The book ends up giving the reader background on the Barbary pirates - a mix
of Turks, Dutch, Algerian, and Moroccan pirates led by a Dutch convert to
Islam (from Catholicism). It also attempts to tell the stories of as many of
the slaves as possible using historical information from people known to
suffered a similar fate.

It details some of the stories of Algiers and the Ottoman empire and how
Europeans were enslaved by the Muslims who controlled the Mediterranean at the
time and who targeted English shipping and later American shipping leading us
to dispatch Marines to the shores of Tripoli.

In the end it describes the roundabout way that one of the pirates may have
ended up on Manhattan and may be one of the founders of some of America's
oldest monied families with descendents that may include people such as Kasey
Kasem and Jon Voigt. Really a great story.
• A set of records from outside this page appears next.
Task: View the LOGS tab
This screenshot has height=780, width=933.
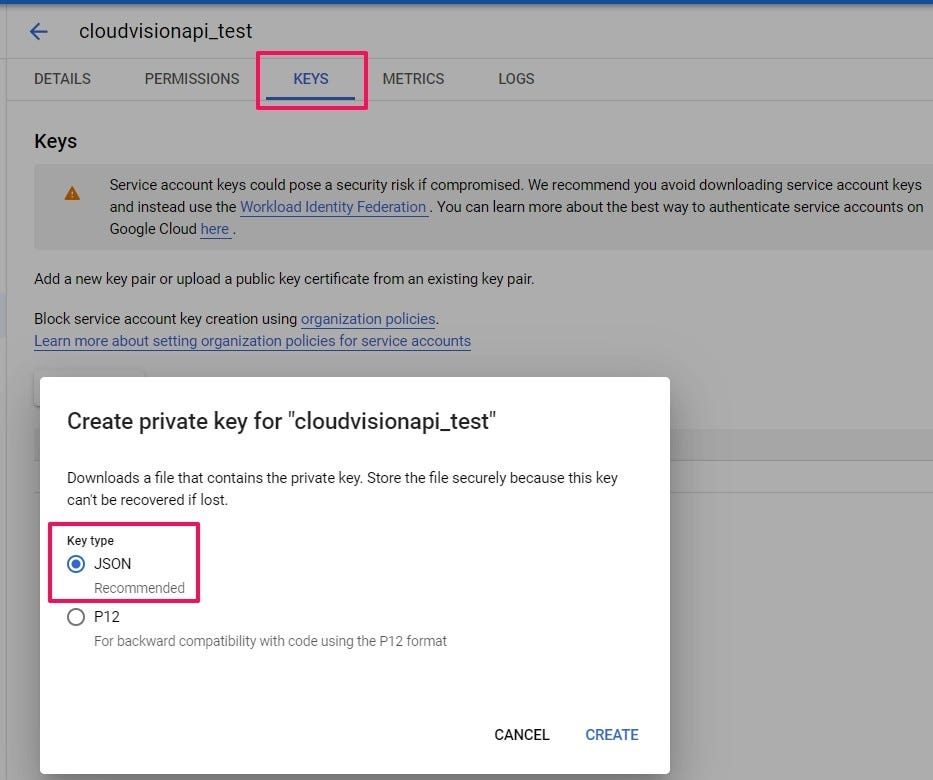Action: click(516, 79)
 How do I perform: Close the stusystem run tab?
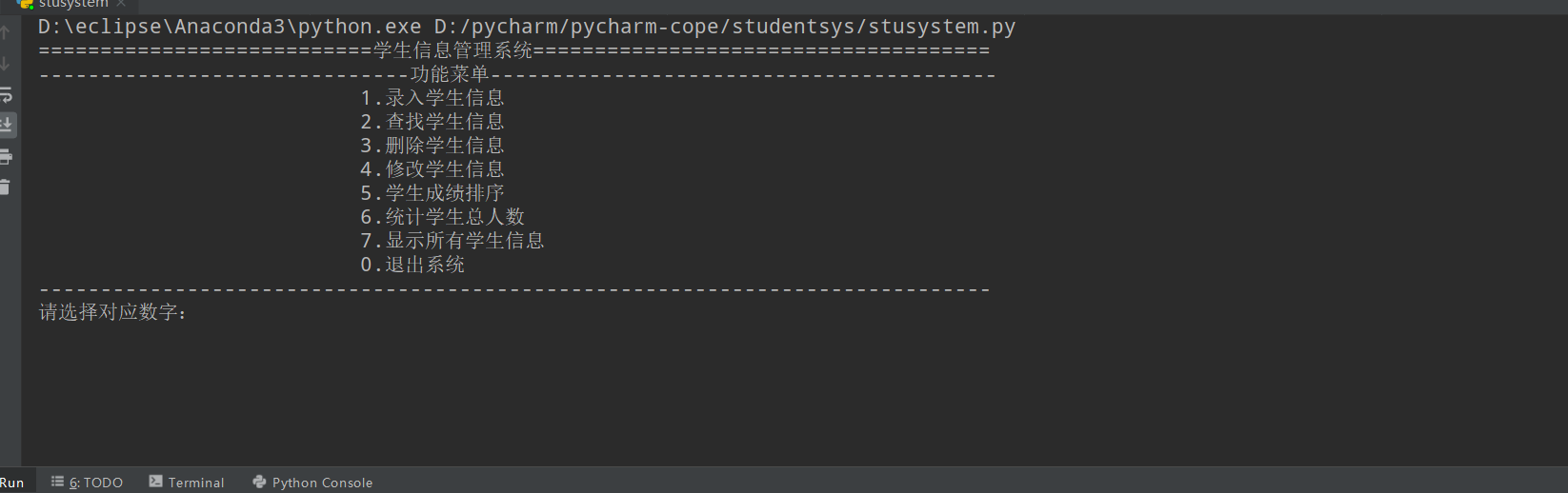[121, 4]
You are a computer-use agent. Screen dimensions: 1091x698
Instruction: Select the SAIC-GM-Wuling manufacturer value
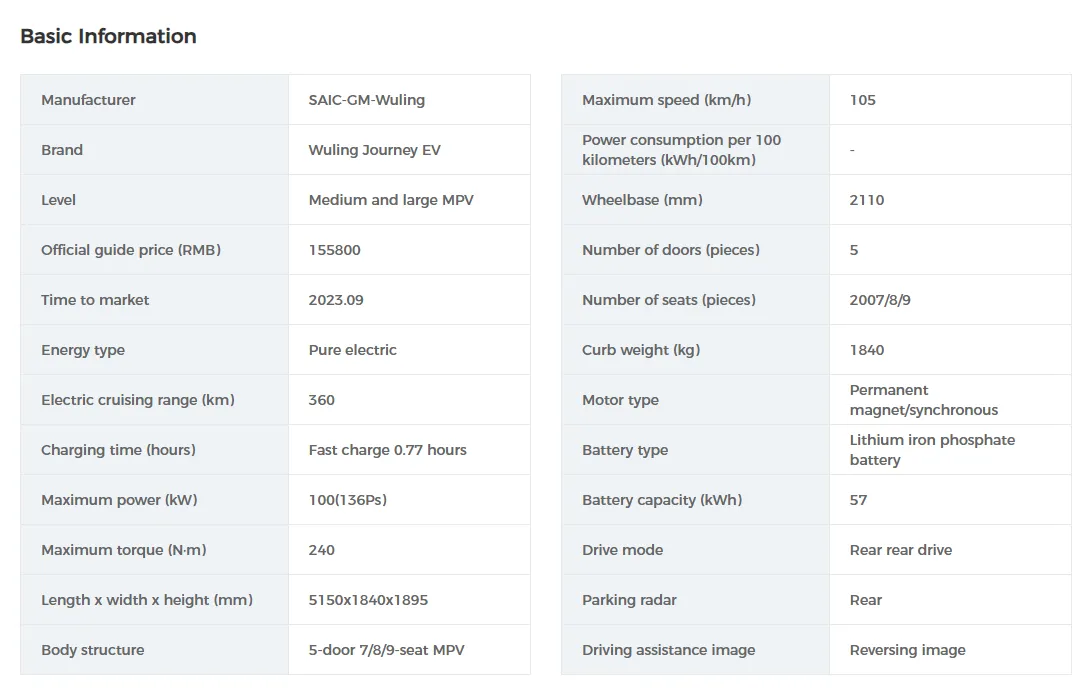pyautogui.click(x=366, y=100)
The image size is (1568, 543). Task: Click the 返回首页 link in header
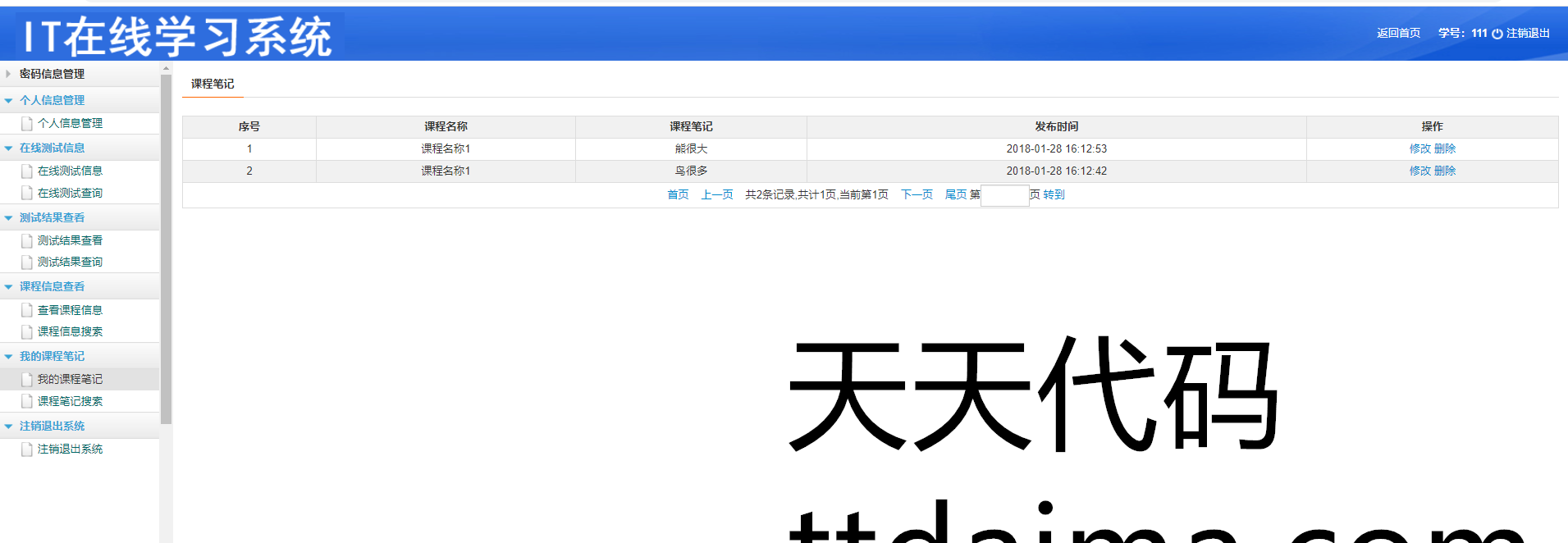click(1398, 33)
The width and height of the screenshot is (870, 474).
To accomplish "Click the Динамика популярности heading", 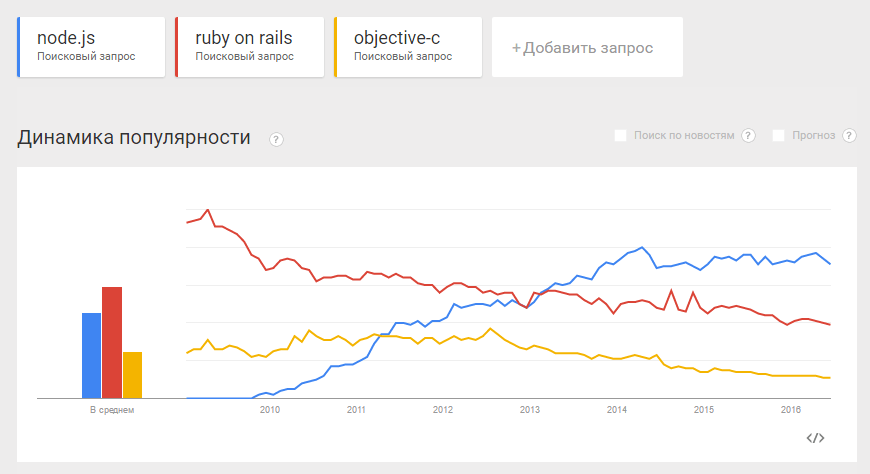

I'll have to check out some of these other books mentioned on this thread
since history is one of my favorite subjects.

------
ryandvm
By far the most interesting book I've ever read on piracy was The Invisible
Hook, by Peter Leeson. It's an analysis on the economics of piracy.

It was so profound in fact that much of it was the inspiration for our
business model:

[https://blog.fountstudio.com/yes-we-have-a-pirate-
code-1aa1b...](https://blog.fountstudio.com/yes-we-have-a-pirate-
code-1aa1b2e02bf6)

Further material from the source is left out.